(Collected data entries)
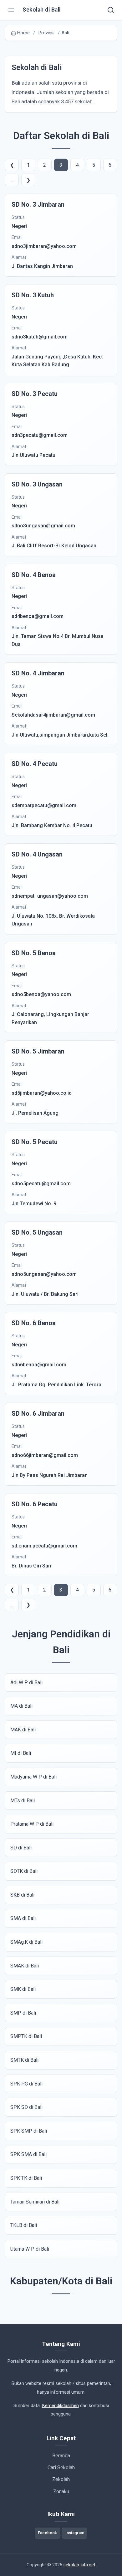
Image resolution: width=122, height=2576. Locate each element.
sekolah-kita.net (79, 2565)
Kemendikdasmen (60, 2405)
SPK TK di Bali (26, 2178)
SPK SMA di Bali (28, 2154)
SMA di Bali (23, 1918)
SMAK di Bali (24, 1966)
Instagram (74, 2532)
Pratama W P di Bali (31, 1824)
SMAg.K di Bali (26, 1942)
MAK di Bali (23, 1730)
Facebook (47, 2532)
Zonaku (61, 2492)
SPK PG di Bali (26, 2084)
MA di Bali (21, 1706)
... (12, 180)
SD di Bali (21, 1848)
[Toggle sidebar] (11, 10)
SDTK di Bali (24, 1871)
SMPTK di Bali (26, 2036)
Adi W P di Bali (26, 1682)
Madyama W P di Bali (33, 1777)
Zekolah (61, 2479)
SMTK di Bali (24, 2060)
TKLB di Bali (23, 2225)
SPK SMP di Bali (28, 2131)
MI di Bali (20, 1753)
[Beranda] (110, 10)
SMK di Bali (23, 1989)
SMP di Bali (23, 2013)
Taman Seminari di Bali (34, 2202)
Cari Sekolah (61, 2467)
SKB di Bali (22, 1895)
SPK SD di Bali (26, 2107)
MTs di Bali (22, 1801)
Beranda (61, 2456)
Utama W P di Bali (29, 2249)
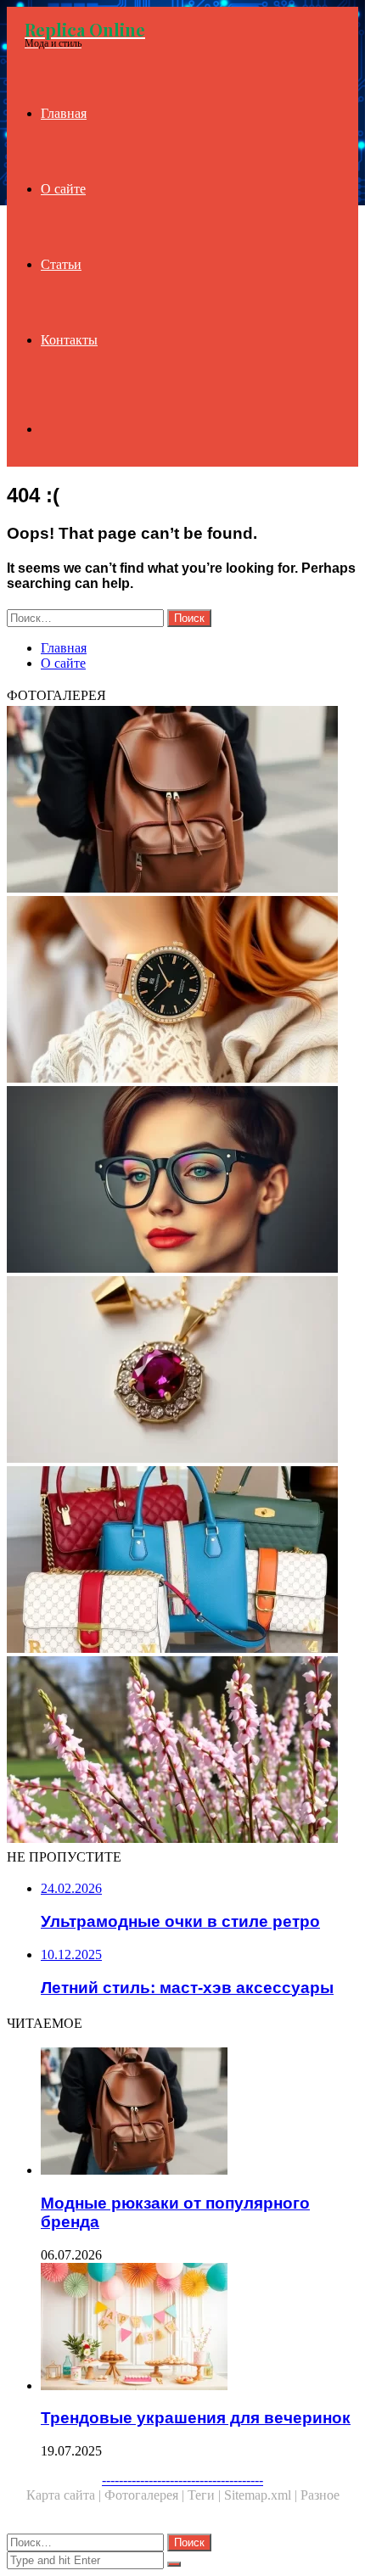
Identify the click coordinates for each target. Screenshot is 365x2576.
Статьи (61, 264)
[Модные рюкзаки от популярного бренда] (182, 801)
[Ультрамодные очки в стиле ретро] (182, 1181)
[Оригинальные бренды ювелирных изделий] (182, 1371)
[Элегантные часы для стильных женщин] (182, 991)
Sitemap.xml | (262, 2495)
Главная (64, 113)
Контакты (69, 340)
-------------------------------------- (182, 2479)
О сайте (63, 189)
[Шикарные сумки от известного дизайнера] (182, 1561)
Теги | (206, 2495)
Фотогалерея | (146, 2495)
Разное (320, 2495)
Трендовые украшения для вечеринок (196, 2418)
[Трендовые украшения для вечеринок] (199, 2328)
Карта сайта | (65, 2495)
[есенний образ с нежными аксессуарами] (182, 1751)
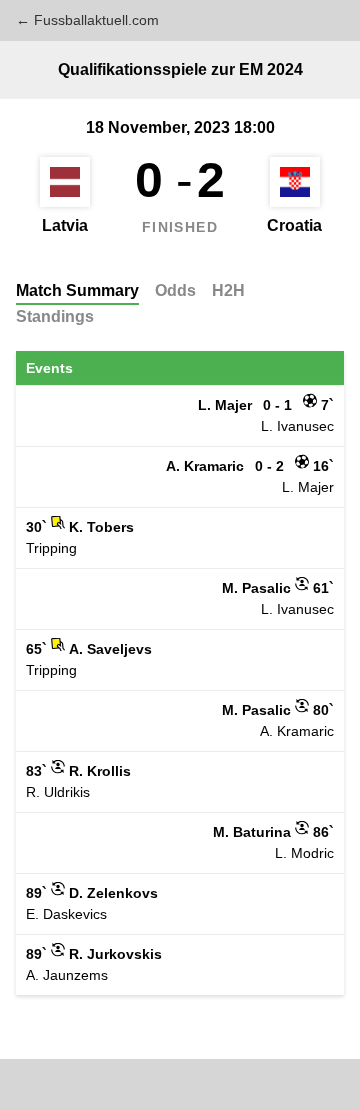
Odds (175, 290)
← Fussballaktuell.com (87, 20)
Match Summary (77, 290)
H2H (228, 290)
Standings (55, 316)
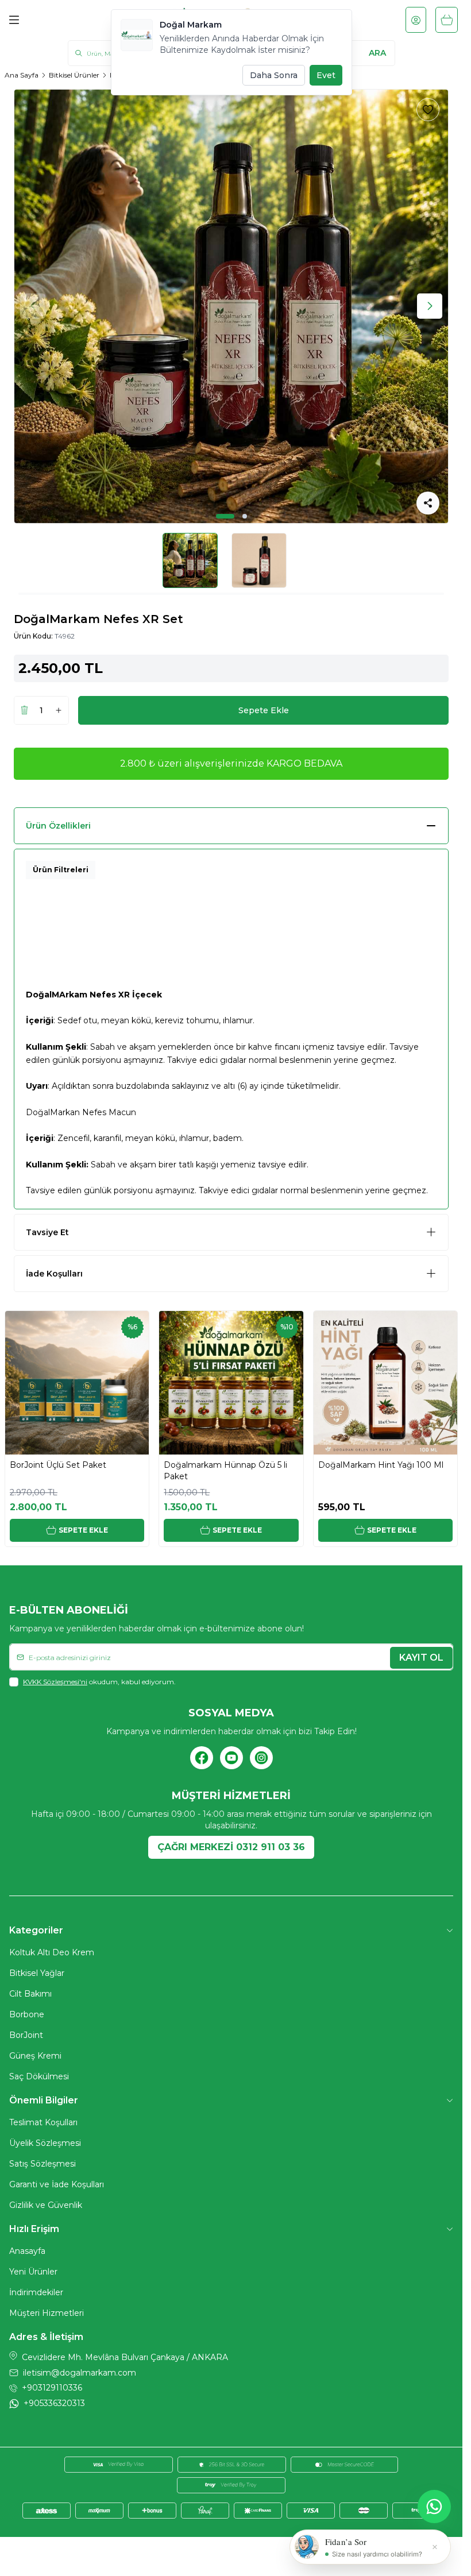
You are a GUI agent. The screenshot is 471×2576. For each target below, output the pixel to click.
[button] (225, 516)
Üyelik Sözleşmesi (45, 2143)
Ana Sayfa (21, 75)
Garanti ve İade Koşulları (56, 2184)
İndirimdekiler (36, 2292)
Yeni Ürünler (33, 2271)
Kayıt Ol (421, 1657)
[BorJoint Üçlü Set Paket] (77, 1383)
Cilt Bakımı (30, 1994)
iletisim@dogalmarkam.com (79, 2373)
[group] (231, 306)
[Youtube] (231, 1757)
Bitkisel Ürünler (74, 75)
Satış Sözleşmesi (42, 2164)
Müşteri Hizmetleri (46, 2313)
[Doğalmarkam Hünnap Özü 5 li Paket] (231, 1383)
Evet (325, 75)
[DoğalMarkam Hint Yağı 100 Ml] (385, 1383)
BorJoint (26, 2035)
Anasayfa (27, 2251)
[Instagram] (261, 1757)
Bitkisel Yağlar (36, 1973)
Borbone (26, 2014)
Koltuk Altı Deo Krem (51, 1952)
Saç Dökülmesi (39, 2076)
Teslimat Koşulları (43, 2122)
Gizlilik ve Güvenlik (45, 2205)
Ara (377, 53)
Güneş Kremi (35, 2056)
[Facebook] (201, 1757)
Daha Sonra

...

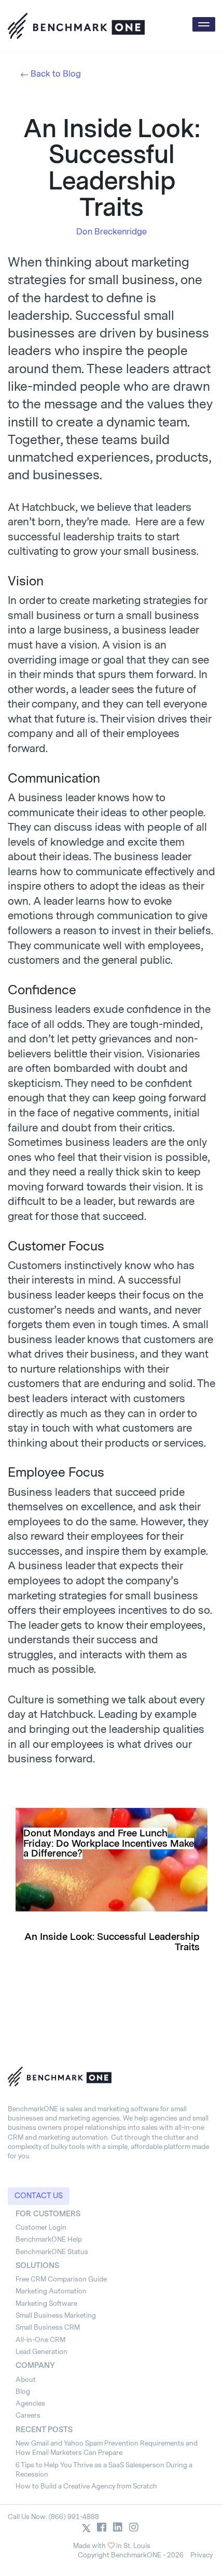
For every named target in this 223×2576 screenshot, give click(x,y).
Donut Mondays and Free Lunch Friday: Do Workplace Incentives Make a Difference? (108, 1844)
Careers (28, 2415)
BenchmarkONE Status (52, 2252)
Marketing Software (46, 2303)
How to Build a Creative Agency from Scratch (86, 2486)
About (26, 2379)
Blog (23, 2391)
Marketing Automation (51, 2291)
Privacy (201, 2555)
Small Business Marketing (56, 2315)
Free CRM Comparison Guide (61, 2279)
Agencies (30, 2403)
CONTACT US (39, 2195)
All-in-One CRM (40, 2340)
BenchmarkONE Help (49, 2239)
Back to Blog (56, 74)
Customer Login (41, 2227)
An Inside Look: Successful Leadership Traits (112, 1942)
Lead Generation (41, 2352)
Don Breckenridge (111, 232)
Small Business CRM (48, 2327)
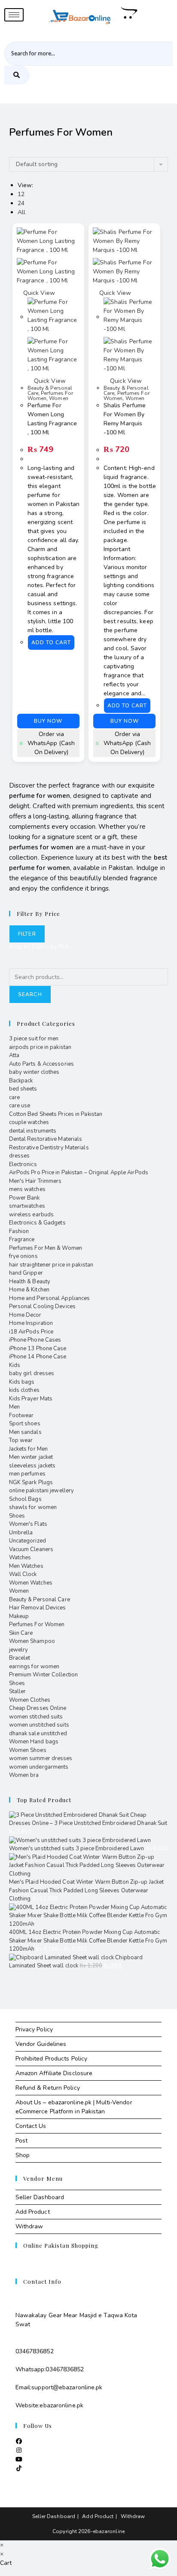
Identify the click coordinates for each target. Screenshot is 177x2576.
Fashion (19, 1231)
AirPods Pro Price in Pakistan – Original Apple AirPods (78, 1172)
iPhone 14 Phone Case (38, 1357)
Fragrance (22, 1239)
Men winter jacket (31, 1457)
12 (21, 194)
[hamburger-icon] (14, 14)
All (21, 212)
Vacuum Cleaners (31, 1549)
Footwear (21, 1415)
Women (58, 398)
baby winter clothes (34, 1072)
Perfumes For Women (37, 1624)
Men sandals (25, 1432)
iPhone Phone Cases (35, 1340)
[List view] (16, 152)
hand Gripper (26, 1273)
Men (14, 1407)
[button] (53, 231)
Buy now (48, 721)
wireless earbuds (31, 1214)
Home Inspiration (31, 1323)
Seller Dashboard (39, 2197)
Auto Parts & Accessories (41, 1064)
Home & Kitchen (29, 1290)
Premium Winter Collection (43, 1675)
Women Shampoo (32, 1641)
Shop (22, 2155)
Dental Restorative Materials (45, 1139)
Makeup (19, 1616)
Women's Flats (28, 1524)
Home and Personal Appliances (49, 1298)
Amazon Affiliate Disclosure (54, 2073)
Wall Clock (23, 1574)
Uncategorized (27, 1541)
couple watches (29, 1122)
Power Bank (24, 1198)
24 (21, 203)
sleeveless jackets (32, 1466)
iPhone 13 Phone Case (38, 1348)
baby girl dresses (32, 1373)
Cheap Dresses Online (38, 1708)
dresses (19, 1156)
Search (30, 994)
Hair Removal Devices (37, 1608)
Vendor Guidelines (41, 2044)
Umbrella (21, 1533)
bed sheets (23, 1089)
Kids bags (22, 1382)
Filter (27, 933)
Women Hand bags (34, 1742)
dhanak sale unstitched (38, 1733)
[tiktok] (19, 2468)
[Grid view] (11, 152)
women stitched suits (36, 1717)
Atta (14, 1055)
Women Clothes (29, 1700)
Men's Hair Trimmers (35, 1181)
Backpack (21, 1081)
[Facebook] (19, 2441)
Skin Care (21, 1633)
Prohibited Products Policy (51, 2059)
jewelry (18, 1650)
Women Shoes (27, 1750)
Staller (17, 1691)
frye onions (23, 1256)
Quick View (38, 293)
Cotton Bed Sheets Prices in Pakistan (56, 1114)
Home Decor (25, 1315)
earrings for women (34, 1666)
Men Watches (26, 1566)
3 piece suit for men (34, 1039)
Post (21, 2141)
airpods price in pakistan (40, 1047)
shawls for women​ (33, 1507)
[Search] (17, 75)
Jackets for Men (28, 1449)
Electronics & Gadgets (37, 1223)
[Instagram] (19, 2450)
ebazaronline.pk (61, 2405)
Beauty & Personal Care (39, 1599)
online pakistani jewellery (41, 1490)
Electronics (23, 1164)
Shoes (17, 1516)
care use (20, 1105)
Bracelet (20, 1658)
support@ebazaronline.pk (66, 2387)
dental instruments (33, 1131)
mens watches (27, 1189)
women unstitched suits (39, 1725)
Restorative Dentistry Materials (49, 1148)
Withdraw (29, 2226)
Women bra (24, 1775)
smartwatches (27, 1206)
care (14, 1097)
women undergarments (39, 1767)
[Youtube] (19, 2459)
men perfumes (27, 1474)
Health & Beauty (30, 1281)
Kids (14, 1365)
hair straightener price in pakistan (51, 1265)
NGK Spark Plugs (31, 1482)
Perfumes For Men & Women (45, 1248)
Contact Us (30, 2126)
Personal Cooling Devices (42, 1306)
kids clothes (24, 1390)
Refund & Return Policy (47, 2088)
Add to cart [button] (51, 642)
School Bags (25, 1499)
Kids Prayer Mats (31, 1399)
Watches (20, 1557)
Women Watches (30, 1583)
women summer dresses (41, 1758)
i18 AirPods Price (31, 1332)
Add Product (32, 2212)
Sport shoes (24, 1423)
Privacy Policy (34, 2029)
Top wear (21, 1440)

[Exercise goal] Say, as a single number, how many lines of the records hold the word "each".

[Solution below] 4